Re: 1971 johnson 100hp HELP!!
yes i squeeze the primer bulb till its hard, pull out the manual choke, put the start/run lever on start and turn the key once it starts push the choke wait till its warm and put the lever on run. i mentioned flooding because it was a problem i was having and i believe it was happening due to lack of spark, i am just lost because if the amplifier was shot i should have no spark at all, but that is not the case i do have spark it is just very minimal ie i had someone crank the motor over while holding a metal object in the plug wire haha dumb i know but effective, i should have recieved a pretty good shock and it barely tingled and even holding a brand new plug up to the block to visually check for spark it is very minute i checked this coming from the coil and from the plugs same result both places VERY LITTLE spark after that i tested voltage to the amplifier assembly all wires except the blue one leading to the coil read 11.6 the blue one showed nothing how is this possible and what do i need to do to fix my boat ? any help at all is greatly appreciated
And just why do you think you should have a measurable voltage on the blue wire? That wire carries about 300 volts in extremely short pulses, too fast for your multimeter to respond to it.
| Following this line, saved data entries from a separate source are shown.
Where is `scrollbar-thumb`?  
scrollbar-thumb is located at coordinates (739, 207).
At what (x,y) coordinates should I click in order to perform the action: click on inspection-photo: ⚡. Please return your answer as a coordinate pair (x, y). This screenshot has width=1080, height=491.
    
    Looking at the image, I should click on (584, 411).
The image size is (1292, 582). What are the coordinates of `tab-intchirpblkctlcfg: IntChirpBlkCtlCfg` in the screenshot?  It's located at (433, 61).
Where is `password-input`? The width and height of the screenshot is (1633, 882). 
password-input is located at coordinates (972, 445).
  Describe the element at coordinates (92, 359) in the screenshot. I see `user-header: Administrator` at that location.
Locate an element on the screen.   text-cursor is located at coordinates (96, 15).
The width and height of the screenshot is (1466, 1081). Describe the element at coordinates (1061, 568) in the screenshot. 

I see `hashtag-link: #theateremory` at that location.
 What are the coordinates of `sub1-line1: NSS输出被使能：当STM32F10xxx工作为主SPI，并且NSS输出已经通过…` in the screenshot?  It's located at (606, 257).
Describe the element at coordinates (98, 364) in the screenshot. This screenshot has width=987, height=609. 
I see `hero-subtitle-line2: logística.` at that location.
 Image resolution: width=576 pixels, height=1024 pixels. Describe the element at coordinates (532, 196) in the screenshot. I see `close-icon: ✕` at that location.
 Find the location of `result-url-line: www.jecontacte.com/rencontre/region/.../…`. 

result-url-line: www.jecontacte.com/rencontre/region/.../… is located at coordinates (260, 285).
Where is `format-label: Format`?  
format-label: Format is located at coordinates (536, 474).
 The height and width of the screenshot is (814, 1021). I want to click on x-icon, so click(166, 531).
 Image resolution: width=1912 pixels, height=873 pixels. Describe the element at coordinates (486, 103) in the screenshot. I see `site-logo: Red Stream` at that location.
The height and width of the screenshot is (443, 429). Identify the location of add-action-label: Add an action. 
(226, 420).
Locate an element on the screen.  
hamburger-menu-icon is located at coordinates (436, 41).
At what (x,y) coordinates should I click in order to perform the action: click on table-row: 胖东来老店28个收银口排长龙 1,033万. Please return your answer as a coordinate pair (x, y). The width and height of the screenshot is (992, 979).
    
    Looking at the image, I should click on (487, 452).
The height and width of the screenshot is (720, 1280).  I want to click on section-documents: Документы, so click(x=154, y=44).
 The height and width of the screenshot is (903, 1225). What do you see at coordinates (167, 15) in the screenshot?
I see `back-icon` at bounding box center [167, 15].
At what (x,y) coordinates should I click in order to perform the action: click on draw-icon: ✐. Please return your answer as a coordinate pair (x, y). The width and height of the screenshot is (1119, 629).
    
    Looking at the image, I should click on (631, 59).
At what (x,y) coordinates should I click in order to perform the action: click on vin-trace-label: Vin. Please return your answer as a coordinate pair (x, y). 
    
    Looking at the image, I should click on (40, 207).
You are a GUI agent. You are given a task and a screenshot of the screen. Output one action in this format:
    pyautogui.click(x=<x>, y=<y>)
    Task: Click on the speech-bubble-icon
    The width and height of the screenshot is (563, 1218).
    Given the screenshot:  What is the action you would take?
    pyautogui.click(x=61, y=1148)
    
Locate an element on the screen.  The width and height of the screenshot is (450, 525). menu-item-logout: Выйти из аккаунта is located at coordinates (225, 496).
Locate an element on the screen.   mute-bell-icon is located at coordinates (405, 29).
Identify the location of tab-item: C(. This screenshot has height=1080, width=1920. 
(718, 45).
Your amplifier is working. Your breaker points are working, although we don't know about the gap, etc. But they are at least triggering the amplifier.
So.o.o.o.o, if your spark is weak, either you are losing it in the distributor or the coil is defective.
Do this: remove the coil and unscrew the wire from the distributor cap, then remount the coil and reconnect the blue wire. Rig up a spark gap off the end of the threaded terminal that came out of the distributor. Make that gap about 3/8". Now crank the motor and see if you get a spark across that gap. If you do, you are losing it in the distributor.